__Dettagli dell'esercizio__
Riporti per intero tutte le frasi del brano sulla democrazia militante che cominciano con la congiunzione «E».

La dilatazione della “zona ibrida” torna a porre la questione della “democrazia militante”. Ancora una volta, ci dobbiamo chiedere infatti come proteggere le democrazie dalla disinformazione e dagli attacchi informatici senza compromettere la libertà di espressione, uno dei pilastri fondamentali del sistema democratico. Inoltre, ci dobbiamo ancora una volta porre il problema di tutelare la Costituzione senza ledere la libertà di espressione e di associazione. E il problema è che gli strumenti di cui disponiamo rischiano di essere o poco efficaci, o persino controproducenti, come potrebbe rivelarsi proprio la decisione della Corte rumena. Nonostante le motivazioni della Corte di Bucarest siano certo ben fondate, l’annullamento delle elezioni potrebbe essere infatti percepito da una parte degli elettori come una violazione della democrazia. Dimostrare l’impatto concreto della disinformazione o delle fake news sui risultati elettorali è d’altronde molto complesso, anche dinanzi alle evidenze esibite dai servizi di Bucarest sulle ingerenze e sui flussi finanziari riconducibili a Mosca. E, dunque, rimane complicato provare che proprio queste interferenze rendano inevitabile l’annullamento delle elezioni. Una conseguenza potrebbe essere invece un’ulteriore erosione della fiducia nelle istituzioni e nel regime democratico. E così, la “democrazia militante” e i suoi strumenti eccezionali, adottati per difendere i principi costituzionali dalla subdola minaccia della guerra ibrida, potrebbero finire col gettare nuovo carburante nel serbatoio della polarizzazione e, dunque, col destabilizzare ancora di più il quadro politico.

__Estratti di dati__
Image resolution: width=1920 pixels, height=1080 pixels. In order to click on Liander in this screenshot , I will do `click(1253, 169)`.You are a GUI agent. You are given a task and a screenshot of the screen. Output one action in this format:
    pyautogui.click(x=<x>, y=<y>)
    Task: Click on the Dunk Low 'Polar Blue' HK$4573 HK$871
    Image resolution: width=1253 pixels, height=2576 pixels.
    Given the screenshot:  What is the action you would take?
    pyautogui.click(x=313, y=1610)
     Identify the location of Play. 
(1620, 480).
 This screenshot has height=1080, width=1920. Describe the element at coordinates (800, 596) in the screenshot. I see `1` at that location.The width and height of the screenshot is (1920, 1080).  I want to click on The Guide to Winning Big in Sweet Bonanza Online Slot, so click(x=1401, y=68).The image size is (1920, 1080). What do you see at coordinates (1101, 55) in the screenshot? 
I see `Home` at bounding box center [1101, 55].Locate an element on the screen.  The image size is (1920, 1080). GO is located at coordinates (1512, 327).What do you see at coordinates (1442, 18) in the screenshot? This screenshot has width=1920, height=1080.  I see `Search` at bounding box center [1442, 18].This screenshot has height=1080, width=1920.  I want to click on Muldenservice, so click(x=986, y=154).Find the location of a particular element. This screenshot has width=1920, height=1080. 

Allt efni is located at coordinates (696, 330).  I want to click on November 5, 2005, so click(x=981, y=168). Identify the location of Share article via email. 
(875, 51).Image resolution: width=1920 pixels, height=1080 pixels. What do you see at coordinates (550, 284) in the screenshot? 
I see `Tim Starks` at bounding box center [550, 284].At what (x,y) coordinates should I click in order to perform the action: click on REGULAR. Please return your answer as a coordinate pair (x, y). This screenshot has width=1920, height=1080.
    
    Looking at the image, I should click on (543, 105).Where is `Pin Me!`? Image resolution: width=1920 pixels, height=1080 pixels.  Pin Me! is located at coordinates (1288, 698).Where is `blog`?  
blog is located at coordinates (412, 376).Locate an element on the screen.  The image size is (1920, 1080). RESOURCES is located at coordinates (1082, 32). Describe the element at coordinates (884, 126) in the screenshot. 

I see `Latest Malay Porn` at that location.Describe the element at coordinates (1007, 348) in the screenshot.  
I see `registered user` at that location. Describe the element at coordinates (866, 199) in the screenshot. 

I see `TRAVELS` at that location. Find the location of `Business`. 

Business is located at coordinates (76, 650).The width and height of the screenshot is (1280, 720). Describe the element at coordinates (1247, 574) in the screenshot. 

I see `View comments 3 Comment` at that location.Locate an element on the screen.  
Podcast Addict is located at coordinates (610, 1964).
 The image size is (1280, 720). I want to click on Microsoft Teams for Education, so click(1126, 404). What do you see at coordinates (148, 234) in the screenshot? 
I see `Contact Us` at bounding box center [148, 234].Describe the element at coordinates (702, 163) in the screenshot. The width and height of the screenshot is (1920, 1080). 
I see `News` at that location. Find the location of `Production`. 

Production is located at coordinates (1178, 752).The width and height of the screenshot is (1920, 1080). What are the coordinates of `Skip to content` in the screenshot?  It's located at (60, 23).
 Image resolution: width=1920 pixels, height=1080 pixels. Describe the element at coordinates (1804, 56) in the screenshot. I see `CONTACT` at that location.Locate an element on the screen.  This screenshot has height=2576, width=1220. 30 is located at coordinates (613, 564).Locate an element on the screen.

__Risposta completa__
1. E il problema è che gli strumenti di cui disponiamo rischiano di essere o poco efficaci, o persino controproducenti, come potrebbe rivelarsi proprio la decisione della Corte rumena.
2. E, dunque, rimane complicato provare che proprio queste interferenze rendano inevitabile l'annullamento delle elezioni.
3. E così, la "democrazia militante" e i suoi strumenti eccezionali, adottati per difendere i principi costituzionali dalla subdola minaccia della guerra ibrida, potrebbero finire col gettare nuovo carburante nel serbatoio della polarizzazione e, dunque, col destabilizzare ancora di più il quadro politico.